EXERCISE INPUT ::

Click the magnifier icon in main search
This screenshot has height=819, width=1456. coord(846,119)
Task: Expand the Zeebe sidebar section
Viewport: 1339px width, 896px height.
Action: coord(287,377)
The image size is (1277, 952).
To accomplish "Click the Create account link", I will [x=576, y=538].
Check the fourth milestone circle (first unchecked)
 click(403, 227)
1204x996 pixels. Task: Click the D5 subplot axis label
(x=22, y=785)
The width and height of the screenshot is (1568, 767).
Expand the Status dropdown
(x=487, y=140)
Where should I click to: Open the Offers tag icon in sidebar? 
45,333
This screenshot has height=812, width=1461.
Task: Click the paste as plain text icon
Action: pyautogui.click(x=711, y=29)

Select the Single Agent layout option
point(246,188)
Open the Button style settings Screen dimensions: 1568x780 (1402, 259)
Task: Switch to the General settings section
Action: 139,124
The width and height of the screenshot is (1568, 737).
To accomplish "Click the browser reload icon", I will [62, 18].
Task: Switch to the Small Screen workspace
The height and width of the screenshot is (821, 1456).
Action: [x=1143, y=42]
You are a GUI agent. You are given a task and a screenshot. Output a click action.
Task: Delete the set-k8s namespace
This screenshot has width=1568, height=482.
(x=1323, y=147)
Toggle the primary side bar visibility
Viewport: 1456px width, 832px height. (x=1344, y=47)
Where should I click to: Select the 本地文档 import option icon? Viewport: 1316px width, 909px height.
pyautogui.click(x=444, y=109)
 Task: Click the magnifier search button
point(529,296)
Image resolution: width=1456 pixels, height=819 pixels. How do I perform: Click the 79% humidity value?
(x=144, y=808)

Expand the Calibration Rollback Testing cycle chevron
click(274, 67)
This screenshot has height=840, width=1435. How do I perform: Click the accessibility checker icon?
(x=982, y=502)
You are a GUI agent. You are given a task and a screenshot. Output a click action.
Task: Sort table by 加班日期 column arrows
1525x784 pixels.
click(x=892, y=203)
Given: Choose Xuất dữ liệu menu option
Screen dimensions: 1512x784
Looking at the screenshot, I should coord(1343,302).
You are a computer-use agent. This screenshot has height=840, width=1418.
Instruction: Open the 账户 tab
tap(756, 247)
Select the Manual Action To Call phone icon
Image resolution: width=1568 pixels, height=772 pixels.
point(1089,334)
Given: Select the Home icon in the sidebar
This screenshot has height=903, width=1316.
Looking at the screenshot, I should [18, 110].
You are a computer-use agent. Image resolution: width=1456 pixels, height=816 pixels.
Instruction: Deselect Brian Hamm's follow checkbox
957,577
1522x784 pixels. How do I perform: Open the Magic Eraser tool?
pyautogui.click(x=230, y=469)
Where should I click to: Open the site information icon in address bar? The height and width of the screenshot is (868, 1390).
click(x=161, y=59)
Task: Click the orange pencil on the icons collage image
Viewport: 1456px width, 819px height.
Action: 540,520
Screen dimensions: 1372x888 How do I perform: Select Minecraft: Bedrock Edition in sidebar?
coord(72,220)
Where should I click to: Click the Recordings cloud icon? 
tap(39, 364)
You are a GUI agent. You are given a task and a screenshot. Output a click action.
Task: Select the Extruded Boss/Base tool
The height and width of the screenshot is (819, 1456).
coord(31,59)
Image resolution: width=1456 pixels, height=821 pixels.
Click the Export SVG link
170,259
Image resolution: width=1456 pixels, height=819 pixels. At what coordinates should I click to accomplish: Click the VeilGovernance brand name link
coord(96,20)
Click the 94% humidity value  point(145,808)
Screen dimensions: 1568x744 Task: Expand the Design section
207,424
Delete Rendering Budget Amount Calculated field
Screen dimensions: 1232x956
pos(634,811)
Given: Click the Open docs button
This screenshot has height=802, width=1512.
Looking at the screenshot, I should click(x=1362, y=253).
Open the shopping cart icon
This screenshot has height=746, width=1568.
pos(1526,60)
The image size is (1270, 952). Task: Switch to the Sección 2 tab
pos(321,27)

YOUR OBJECTIVE :: Lines containing the string "computer" are the ones to copy from the entries above.

THE COMPLETED TASK ::
You are a computer-use agent. This screenshot has height=840, width=1418.
You are a computer-use agent. Image resolution: width=1456 pixels, height=816 pixels.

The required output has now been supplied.